- ACTIVITY -
Nothing but a number should be given: how many lines of the records include "height"?
(DATA IN THIS EXERCISE Opens)
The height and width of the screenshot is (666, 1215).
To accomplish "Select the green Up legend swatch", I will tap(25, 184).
(DATA IN THIS EXERCISE Closes)
(DATA IN THIS EXERCISE Opens)
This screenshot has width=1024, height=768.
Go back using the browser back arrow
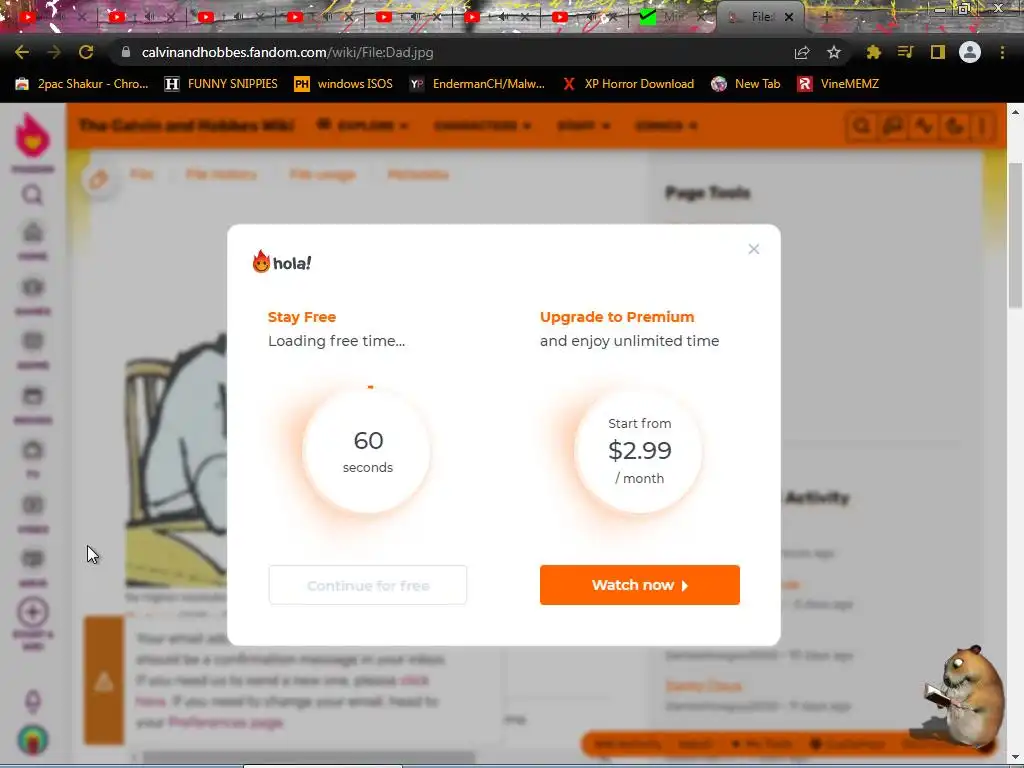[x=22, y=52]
(DATA IN THIS EXERCISE Closes)
- WORKED SOLUTION -
2